- TEXT BLOCK:

[ Skip to the content ]

Institute of Formal and Applied Linguistics Wiki


[ Back to the navigation ]

This is an old revision of the document!


Table of Contents

Slovene (sl)

Slovene Dependency Treebank (SDT)

Versions

SDT is natively dependency-based, modeled after the Prague Dependency Treebank of Czech.

Obtaining and License

SDT in all data formats is freely downloadable from http://nl.ijs.si/sdt/data/. The license in short:

SDT was created by members of the Institut “Jožef Stefan”, Jamova cesta 39, 1000 Ljubljana, Slovenia.

References

Domain

Fiction (Multext-East Orwell's “1984”).

Size

The CoNLL 2006 version contains 35140 tokens in 1936 sentences, yielding 18.15 tokens per sentence on average (CoNLL 2006 data split: 28750 tokens / 1534 sentences training, 6390 tokens / 402 sentences test).

Inside

The original morphosyntactic tags have been converted to fit into the three columns (CPOS, POS and FEAT) of the CoNLL format. There should be a 1-1 mapping between the BTB positional tags and the CoNLL 2006 annotation. Use DZ Interset to inspect the CoNLL tagset.

The morphological analysis includes lemmas. The morphosyntactic tags have been assigned (probably) manually.

- GIVEN DATA:
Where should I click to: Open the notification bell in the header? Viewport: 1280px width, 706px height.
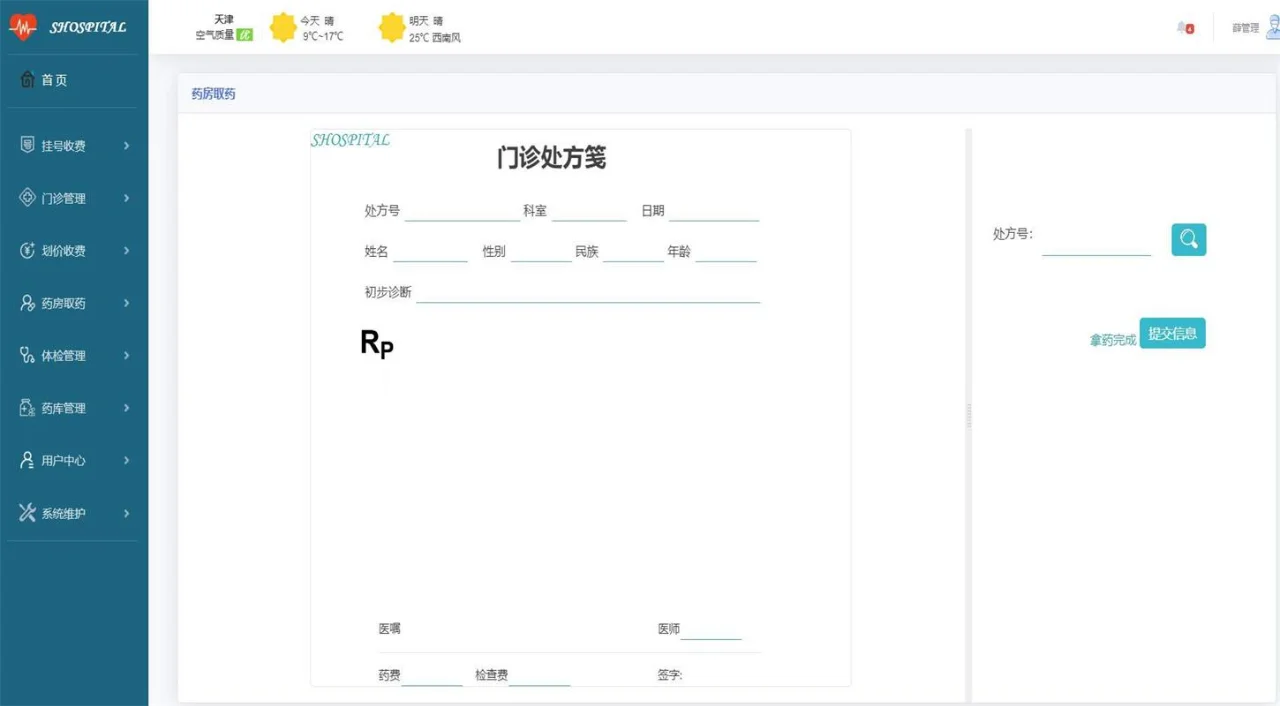tap(1184, 28)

- EXERCISE REQUIREMENTS: According to the Slovene treebank page, how many sentences does the CoNLL 2006 version contain? Please answer briefly.

- CORRECT RESULT: 1936 sentences.